Parole Fixer (1940) was a sprightly B-picture from Paramount about a conspiracy among gangsters and shyster lawyers to wangle undeserved paroles and fast-track criminals back to their nefarious ways. Supposedly based on J. Edgar Hoover’s book Persons in Hiding, the script was by the journeyman writer Horace McCoy (who did not live to see his 1935 novel They Shoot Horses, Don’t They? hailed as a 20th century classic), with crisp direction by Robert Florey. Top-billed William Henry, Virginia Dale, Robert Paige and Richard Denning were pretty lackluster, but the supporting cast included Lyle Talbot, Anthony Quinn, Marjory Gateson, Jack Carson and Louise Beavers.
The day finished up with…oh jeez, how shall I put this?…one of the most indelible screenings of the whole weekend. This was Sabaka (1954), a ghastly Technicolor train wreck that makes Plan 9 from Outer Space look like Close Encounters of the Third Kind. The plot concerned a young mahout (elephant wrangler) in India, Gunga Ram (Nino Marcel), seeking vengeance on the cult of Sabaka, the “fire goddess”, led by a charlatan priestess named Marku Ponjoy (prolific voice artist June Foray in a rare on-camera performance).
The provenance of Sabaka may not interest most readers, but it’s vastly more interesting than the movie itself, so here goes. The adventures of young Gunga Ram were a segment of a network-hopping kiddie show of early TV called Smilin’ Ed’s Gang, which Baby Boomers of a Certain Age may dimly remember. (Personally, I have no recollection of Gunga Ram, but I clearly remember the show, hosted by former kids’ radio personality Smilin’ Ed McConnell. I likewise remember his gang, including the puppets Midnight the Cat and Froggy the Gremlin, and his catchphrase “Plunk your magic twanger, Froggy!”) Series producer/director Frank Ferrin expanded one of these Gunga Ram segments into feature length, dispatched a second unit to India for local color, and shot the main body of the picture in and around Los Angeles, hiring a smattering of reputable actors (Boris Karloff, Reginald Denny, Victor Jory, Jay Novello, Vito Scotti) for fly-by cameos that could be filmed in a day or two and spliced in as needed. As for that location footage — you’d think a color picture shot in India would at least have pretty scenery, but no. The credited cinematographers were Jack McCoskey and Alan Stensvold, and whichever one Ferrin sent to India had trouble even focusing the camera (which must have had the Cinevent projectionists tearing their hair). Sabaka is available complete on YouTube if you’re curious. I’ll be interested to know how long you’re able to stick it out.

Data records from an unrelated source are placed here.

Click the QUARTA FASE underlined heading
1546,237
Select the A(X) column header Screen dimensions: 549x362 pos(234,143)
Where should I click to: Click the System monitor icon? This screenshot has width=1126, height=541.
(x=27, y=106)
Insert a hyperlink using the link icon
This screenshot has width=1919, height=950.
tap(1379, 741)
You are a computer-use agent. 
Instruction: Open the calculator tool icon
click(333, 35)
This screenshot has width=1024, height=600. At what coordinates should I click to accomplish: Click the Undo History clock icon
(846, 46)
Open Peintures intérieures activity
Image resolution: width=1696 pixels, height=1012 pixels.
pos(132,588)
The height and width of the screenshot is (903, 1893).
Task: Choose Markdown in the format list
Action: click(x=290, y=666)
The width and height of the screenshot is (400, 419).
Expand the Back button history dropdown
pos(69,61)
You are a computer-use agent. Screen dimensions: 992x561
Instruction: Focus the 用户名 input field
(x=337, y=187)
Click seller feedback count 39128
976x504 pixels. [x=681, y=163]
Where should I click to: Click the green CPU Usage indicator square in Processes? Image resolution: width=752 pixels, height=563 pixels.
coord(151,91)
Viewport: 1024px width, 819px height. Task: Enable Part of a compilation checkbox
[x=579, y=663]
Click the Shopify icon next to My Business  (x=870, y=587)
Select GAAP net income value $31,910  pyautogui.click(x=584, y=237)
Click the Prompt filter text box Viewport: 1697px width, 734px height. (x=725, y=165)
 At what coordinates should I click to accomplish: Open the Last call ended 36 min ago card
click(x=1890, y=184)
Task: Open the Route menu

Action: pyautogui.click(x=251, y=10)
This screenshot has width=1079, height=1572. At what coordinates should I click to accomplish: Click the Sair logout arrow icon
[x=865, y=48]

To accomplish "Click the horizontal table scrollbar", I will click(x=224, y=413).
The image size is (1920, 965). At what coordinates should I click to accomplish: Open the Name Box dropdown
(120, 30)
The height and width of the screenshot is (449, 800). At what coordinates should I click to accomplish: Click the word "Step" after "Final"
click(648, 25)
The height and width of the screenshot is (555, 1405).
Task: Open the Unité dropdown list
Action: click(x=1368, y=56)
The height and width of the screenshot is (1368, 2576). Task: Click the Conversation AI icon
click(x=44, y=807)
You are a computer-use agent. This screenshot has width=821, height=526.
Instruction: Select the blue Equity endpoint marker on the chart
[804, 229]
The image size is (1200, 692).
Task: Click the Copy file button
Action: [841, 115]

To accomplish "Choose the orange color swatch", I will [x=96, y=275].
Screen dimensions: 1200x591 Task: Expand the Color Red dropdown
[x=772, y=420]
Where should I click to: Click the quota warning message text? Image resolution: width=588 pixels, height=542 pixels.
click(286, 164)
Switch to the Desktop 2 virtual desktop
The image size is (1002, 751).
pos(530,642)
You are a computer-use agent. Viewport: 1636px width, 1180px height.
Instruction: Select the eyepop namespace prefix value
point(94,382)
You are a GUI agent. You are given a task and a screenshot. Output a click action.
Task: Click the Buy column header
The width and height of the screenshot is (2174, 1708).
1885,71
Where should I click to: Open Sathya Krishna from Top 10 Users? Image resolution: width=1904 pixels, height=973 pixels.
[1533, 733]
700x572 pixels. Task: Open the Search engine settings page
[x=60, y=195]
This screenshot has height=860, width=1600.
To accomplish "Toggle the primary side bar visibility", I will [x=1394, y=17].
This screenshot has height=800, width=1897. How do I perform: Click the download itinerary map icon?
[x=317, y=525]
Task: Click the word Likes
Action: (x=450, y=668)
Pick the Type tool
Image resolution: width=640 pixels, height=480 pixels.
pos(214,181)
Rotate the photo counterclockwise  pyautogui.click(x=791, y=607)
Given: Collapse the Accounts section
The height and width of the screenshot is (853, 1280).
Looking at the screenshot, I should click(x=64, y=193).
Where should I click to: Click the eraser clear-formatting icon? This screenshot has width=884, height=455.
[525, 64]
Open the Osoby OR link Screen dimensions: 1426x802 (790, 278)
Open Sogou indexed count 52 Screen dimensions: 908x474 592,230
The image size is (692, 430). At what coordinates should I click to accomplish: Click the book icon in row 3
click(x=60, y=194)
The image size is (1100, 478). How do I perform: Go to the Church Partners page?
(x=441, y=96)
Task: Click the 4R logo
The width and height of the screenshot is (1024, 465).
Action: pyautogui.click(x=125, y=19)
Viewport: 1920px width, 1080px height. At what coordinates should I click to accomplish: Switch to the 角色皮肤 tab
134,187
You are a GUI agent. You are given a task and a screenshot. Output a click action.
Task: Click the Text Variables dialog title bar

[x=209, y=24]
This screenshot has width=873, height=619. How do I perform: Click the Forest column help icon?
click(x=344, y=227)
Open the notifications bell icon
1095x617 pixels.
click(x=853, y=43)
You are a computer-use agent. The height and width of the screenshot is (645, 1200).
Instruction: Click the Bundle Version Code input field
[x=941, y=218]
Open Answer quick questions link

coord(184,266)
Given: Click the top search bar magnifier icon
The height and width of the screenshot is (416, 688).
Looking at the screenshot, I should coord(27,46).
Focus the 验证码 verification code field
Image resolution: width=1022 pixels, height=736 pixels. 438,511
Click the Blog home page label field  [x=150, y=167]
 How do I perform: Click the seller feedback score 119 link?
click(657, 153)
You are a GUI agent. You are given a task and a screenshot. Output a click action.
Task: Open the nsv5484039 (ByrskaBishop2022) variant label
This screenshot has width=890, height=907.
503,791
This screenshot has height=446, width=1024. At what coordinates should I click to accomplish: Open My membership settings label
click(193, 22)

Just as Sabaka was going into release in 1954 — and in a possibly unrelated development — Smilin’ Ed McConnell dropped dead unexpectedly of a heart attack at 62. He was replaced by Andy Devine, and the show became Andy’s Gang until it finally ran its course at the end of 1960. Baby Boomers of a Slightly Younger Age may remember that incarnation of Froggy, Midnight, Gunga Ram and the rest of the gang.
And so it was, at slightly before 1:00 a.m. Sunday morning, that those of us who stayed with Sabaka to the end repaired at last to our hotel rooms, secure in the knowledge that the final day of the final Cinevent would have nothing worse in store for us.